Real Estate Investing; How This All Happened $118
Reflecting on a few interesting reads and listens over the past week
Real Estate Investing
Like many other assets, we tend to find a lot of great content on 'how to invest' when asset prices are going up. This section will focus on Real Estate Simpleton - who manages a Substack that focuses multifamily real estate. I've found his posts to be quite practical for those interested in understanding how these investments work and the process of underwriting the investment.
Three posts that I'd highlight are:
As I've mentioned in the past, real estate investing is incredibly different from buying mature software companies in the sense that you're focusing on the same characteristics (underlying contracts, their respective stickiness, ability to grow prices over time and etc).
Here are a couple of highlights/notes I'd take away from the posts referenced above.
Keeping the Screening Process Simple
In an ideal world, you want to have a very specific purchase criteria along with 2-3 data points that allow you to make a decision as to whether a property/deal is worth a deeper dive.
The post on screening properties focuses on the following criteria and data points:
Criteria:
In a market I know well (i.e. I know what market rents are without researching)
Large enough for non-recourse lending (typically loan value greater than $1 million)
Doesn’t require a ton of day 1 capital expense (I’m at the stage of my real estate career where I want to minimize risk)
Some forced appreciation possible (net operating income (NOI) increase I can “control”)
Data Points (to calculate an intrinsic value of the property):
Unit breakdown of the property
Market rents
Ballpark market cap rate for the property
Now if you don't do real estate investments on a day-to-day basis, I'd argue that you should have a more stringent criteria and play the long game. This could mean picking a specific market, having a specific 'day 1 capital expense' that you can afford and perhaps limiting your forced appreciation (e.g. value-added renovations).
You can also perhaps add a buffer into your market cap rate so that you're focused on getting exceptional deals vs. ones at market value. Too often, people have appeared to look like great investors by focusing on deploying capital as soon as possible - with market value growth creating the mirage of great returns. Unless you're an active investor, the goal should typically be to find deals that are great on its own merit with any potential market growth becoming a bonus.
Doing Your Due Diligence
Many investors I know have lived through a frothy real estate market for 5+ years and have consequently had a stronger focus on getting the deal done vs. completing diligence.
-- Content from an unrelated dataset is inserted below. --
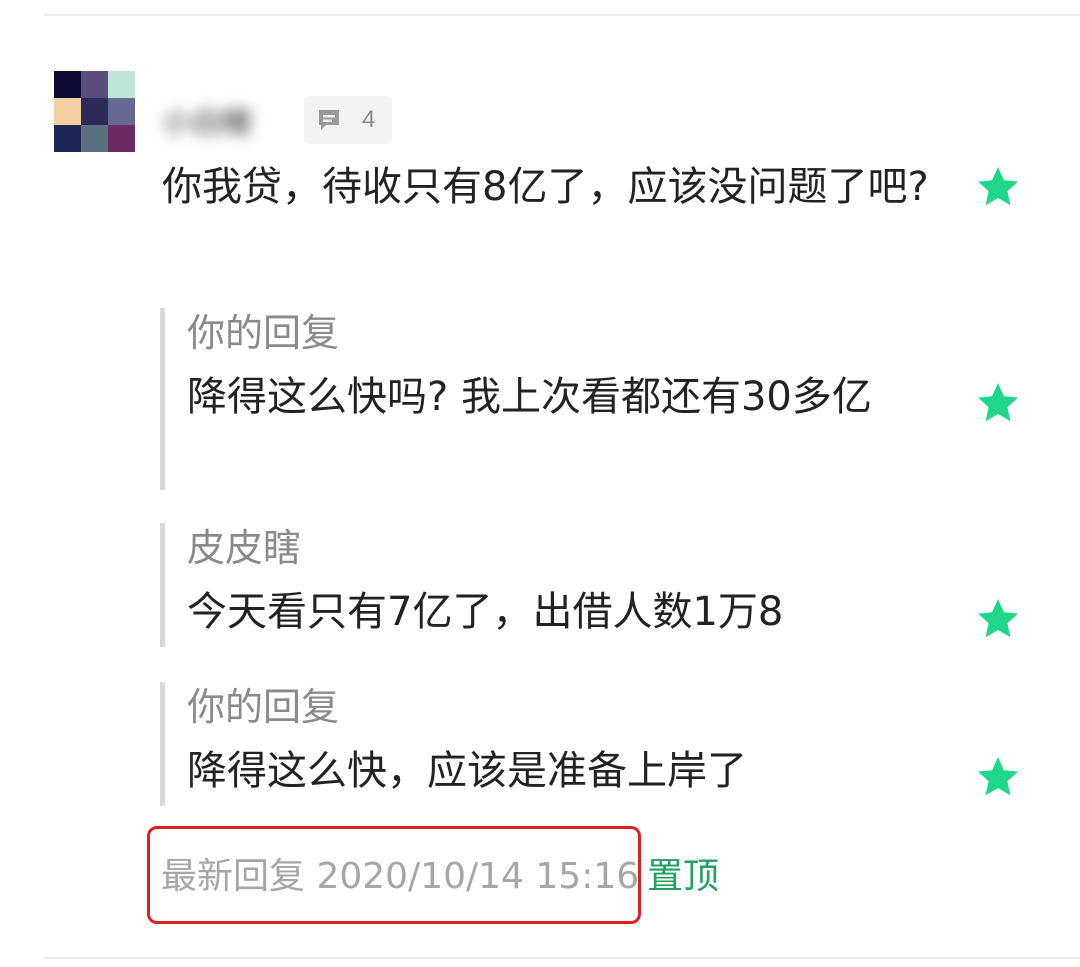 This screenshot has width=1080, height=967. What do you see at coordinates (222, 120) in the screenshot?
I see `username: 小白瞎` at bounding box center [222, 120].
It's hard to understand the value that can be had by doing a proper diligence, identifying potential challenges/opportunities and adjusting the price accordingly.
Here's the data checklist that's referenced in the diligence post above.
P&L reports: Last 3 years
Trailing 12 month (T-12) P&L
Rent roll: Name, Unit, Rent $, Security Deposit $, Lease Start, Lease End
All leases
Insurance policy & premium
Radon test reports
Mold test reports
Tenants in arrears: Name, $ amount
Insurance loss reports: Last 5 years
Fuel bills: Last 24 months; I ask for 2 years because fuel usage can vary significantly from year to year.
Electric bills: Last 12 months
Water & sewer bills: Last 12 months
Plowing bills: Last 24 months; I ask for 2 years because snowfall can vary significantly from year to year.
Landscaping bills: Last 12 months
Trash removal bills: Last 12 months
Balance sheet: Last 3 years
Service contracts
Original applications of current residents: I want to assess the quality of in-place residents.
Equipment & building warranties
Maintenance schedules & logs
Property survey
Notice of any litigation or violations
Environmental reports
I'm quite convinced that most investors (especially ones in Canada) don't go through the entire checklist above. While this level of data may not exist for smaller properties, it's important to ask many of the underlying questions behind this checklist as you can often uncover problems/hidden costs that will give you the leverage to either adjust the purchase price or add more value to the deal sooner than later.
How This All Happened
Similar to his other posts (along with his book - The Psychology of Money), this essay is a great level set into how we got into the situation we're in today. It takes us from WW2 to our current predicament (good and bad) and gives us a slightly better perspective on why things are the way they are.
Take a read-through as I don't think it will be in your best interest to read a summarized version.
I’d specifically pay attention to the underlying events (e.g. focus on the ‘American household’ and the expectations it set for future generations).